== What to produce ==
Take each line in the entries below that holds "menu" and show it.

== Exercise inputs ==
◆ ◆ ◆ ◆ ◆ ◆ ◆
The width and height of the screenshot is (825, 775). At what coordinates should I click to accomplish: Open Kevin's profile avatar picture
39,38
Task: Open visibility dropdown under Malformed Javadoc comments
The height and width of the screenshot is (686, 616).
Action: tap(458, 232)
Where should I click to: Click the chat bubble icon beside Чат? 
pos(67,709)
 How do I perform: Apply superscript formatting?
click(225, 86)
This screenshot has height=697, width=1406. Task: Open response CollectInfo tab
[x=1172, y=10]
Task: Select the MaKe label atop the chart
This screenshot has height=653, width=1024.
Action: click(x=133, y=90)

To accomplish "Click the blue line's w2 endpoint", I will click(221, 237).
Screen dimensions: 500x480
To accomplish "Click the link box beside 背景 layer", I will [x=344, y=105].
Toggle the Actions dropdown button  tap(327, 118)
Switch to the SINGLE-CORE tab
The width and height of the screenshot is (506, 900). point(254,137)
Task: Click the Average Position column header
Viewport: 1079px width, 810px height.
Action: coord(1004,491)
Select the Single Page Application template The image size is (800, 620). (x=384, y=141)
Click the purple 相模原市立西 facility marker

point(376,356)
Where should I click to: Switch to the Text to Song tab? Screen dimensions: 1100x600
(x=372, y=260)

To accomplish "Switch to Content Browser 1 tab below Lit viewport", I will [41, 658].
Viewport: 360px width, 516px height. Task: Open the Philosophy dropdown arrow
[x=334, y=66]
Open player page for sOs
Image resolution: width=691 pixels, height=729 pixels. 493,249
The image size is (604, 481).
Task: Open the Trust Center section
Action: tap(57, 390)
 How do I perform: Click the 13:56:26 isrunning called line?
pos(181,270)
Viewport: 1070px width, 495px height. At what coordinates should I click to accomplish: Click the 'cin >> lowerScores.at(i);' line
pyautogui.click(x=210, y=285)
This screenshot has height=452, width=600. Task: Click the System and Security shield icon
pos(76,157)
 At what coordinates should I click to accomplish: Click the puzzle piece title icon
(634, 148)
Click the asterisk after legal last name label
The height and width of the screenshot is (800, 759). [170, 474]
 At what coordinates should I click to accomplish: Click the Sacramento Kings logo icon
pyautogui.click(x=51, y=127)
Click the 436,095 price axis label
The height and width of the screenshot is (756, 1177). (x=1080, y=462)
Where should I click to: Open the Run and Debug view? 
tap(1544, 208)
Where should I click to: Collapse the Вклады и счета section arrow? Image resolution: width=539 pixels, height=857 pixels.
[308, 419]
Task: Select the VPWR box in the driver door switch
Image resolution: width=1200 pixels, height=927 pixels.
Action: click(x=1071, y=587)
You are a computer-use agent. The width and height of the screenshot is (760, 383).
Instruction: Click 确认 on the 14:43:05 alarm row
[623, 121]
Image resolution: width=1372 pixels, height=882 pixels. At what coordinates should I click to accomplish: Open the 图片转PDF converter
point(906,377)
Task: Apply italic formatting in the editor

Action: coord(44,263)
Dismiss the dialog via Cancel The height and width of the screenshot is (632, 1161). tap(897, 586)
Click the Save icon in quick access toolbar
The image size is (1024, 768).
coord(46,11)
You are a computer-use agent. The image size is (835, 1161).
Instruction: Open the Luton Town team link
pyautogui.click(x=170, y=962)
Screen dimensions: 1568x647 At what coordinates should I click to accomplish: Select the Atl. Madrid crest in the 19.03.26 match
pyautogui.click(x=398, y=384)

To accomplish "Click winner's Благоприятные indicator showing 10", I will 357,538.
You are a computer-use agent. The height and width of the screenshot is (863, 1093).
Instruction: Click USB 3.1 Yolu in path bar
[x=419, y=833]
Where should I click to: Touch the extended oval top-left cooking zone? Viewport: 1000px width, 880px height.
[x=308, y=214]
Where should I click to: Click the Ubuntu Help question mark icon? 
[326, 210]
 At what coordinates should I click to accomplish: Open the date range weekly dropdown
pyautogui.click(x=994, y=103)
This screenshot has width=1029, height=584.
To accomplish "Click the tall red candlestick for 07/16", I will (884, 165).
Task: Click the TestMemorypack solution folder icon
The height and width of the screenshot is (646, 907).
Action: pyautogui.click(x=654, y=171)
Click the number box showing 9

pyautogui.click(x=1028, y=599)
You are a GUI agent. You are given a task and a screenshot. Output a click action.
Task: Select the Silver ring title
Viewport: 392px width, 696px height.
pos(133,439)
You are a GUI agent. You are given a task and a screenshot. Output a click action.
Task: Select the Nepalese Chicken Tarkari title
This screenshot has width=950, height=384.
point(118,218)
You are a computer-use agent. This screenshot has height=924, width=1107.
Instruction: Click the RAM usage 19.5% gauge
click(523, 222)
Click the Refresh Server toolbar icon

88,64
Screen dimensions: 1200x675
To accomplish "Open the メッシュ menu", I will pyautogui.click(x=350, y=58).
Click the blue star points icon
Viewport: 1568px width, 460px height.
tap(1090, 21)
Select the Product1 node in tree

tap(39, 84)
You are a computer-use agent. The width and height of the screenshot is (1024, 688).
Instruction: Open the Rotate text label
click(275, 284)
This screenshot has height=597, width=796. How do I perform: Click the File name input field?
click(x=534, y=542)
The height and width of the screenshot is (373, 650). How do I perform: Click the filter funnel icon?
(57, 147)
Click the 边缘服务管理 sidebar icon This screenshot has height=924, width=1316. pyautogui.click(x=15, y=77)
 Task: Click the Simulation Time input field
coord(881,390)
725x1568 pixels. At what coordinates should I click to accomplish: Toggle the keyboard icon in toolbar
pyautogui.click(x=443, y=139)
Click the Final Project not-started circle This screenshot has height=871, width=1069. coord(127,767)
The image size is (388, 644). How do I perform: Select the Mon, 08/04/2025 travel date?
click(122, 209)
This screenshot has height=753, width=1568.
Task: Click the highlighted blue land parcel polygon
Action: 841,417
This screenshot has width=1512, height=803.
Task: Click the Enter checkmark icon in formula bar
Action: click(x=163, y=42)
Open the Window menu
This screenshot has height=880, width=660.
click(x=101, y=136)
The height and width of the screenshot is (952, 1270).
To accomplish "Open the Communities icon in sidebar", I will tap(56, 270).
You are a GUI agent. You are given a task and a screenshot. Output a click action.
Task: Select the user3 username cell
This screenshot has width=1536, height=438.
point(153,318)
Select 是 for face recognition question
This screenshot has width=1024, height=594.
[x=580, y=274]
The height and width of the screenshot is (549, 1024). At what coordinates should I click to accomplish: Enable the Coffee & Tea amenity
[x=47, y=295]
◆ ◆ ◆ ◆ ◆ ◆ ◆
== Task output ==
To accomplish "Open the メッシュ menu", I will pyautogui.click(x=350, y=58).
Open the Window menu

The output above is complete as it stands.